__EXCERPTED RECORDS__
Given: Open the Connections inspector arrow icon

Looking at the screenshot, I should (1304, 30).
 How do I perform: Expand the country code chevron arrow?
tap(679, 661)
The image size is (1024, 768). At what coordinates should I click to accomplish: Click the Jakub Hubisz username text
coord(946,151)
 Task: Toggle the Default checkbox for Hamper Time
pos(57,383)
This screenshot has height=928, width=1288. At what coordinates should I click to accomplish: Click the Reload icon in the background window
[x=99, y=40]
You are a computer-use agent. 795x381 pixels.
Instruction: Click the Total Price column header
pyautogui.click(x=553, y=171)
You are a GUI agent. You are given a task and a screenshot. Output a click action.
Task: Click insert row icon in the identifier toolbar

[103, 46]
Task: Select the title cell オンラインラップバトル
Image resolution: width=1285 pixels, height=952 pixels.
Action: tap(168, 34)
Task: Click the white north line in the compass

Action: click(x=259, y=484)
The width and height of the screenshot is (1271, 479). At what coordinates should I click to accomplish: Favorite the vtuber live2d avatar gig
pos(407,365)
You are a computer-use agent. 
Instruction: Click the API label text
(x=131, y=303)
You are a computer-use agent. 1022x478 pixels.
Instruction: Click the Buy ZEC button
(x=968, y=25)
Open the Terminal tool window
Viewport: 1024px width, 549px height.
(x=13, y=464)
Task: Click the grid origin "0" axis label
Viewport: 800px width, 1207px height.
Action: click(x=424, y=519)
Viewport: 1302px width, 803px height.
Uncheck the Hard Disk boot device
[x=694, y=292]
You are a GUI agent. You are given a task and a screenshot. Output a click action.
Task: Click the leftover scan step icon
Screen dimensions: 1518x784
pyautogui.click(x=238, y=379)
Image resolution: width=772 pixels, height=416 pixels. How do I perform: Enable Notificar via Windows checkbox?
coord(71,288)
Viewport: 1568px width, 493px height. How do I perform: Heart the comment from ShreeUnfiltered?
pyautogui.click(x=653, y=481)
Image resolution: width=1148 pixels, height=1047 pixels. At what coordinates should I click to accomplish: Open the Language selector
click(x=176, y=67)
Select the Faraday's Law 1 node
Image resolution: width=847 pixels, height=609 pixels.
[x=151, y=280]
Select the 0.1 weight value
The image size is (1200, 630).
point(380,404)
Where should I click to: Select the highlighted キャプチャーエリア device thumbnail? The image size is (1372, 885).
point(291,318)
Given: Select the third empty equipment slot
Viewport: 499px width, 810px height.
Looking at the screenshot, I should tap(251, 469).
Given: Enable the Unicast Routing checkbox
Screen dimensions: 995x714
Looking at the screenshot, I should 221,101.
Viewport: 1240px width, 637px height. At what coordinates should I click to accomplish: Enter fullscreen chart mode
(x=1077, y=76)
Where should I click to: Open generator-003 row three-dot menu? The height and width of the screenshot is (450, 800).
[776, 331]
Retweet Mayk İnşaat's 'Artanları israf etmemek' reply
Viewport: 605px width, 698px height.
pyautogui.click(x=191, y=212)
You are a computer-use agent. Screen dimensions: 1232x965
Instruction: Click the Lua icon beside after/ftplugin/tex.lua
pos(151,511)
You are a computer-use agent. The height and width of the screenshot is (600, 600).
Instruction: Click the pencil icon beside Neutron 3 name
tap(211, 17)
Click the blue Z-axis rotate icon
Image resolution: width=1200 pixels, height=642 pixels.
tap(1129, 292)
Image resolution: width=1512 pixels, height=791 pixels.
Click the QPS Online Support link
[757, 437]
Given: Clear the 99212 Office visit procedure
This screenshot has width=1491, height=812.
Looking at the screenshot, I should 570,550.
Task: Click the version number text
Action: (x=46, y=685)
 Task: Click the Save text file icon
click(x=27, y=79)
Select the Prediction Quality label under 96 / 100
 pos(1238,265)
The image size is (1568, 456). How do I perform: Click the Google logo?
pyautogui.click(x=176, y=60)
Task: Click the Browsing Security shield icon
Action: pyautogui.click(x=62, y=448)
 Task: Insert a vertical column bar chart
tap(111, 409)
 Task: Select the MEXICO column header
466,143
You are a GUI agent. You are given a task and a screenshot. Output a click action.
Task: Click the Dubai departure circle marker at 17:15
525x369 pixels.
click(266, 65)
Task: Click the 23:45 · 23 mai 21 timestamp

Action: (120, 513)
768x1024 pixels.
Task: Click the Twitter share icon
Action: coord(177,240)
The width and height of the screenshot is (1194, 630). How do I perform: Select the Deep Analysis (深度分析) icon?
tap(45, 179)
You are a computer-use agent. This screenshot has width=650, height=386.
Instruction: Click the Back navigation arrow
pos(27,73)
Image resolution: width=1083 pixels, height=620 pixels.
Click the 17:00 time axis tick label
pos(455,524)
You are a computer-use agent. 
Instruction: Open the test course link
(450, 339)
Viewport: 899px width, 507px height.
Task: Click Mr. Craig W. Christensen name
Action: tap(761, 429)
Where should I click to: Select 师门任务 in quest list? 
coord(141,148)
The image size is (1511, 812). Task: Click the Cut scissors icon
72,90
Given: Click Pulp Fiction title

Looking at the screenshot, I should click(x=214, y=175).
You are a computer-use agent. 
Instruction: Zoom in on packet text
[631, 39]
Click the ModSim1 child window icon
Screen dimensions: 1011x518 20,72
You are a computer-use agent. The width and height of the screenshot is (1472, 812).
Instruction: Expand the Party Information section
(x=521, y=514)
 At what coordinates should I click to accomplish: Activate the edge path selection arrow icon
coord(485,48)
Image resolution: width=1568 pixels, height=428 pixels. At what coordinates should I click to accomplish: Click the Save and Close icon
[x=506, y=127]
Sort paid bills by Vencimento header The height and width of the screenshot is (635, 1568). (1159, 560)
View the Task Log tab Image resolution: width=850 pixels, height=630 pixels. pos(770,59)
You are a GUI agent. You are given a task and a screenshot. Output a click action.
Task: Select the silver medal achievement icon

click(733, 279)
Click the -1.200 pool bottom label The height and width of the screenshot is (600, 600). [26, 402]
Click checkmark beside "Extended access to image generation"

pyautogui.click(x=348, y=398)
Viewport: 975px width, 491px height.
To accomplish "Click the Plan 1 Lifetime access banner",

__TASK DIRECTIONS__
Everything from the line containing "Viewport: 975px width, 491px height." through the final line above must be copied exactly, with both ends kept.

__WORKED SOLUTION__
Viewport: 975px width, 491px height.
To accomplish "Click the Plan 1 Lifetime access banner",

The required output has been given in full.